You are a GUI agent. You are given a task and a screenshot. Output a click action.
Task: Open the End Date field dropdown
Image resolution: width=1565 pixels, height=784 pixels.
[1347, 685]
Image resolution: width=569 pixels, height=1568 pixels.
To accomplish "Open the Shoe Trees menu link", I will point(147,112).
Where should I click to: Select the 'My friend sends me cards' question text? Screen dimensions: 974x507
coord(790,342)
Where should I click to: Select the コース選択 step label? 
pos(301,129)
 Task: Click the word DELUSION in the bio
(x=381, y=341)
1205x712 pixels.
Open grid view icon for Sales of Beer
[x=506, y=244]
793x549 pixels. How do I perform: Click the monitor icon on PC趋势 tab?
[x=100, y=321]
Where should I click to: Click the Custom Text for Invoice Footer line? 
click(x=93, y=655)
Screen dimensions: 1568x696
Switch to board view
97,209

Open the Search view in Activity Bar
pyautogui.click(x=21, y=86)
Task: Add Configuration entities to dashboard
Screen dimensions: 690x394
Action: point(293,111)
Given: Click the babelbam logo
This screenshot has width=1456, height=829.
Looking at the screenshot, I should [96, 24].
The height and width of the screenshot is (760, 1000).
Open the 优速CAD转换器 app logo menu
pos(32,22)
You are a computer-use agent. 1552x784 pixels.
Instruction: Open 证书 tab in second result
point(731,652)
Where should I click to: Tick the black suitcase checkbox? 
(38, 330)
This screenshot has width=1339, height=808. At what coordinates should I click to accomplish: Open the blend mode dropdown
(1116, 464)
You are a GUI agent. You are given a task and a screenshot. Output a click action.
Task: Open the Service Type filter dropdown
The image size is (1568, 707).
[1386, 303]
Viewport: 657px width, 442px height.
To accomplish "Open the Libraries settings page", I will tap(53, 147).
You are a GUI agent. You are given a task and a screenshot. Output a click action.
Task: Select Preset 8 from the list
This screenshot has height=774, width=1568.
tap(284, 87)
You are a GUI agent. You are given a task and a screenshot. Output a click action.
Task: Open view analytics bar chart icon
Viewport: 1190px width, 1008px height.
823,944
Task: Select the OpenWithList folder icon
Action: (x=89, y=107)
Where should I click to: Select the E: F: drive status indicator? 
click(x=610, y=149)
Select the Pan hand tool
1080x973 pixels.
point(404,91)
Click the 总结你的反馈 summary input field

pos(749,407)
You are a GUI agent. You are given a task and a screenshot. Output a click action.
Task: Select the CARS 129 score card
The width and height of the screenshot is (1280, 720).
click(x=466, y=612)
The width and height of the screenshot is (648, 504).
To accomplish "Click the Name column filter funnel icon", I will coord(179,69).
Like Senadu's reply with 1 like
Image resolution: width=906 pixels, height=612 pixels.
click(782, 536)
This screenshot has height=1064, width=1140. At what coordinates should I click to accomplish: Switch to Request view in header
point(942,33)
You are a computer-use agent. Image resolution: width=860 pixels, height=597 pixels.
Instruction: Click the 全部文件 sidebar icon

======

Rewrite the rows from the first one through the line containing "[x=506, y=244]", requests included. Multiply every coordinate in the answers by 0.55 and round to whole numbers, with halves rounding up. Leave the numbers in the requests and their format samples unchanged.

You are a GUI agent. You are given a task and a screenshot. Output a click action.
Task: Open the End Date field dropdown
Image resolution: width=1565 pixels, height=784 pixels.
[741, 377]
Image resolution: width=569 pixels, height=1568 pixels.
To accomplish "Open the Shoe Trees menu link", I will point(81,62).
Where should I click to: Select the 'My friend sends me cards' question text? Screen dimensions: 974x507
coord(435,188)
Where should I click to: Select the コース選択 step label? 
pos(166,71)
 Task: Click the word DELUSION in the bio
(x=210, y=188)
1205x712 pixels.
Open grid view icon for Sales of Beer
[x=278, y=134]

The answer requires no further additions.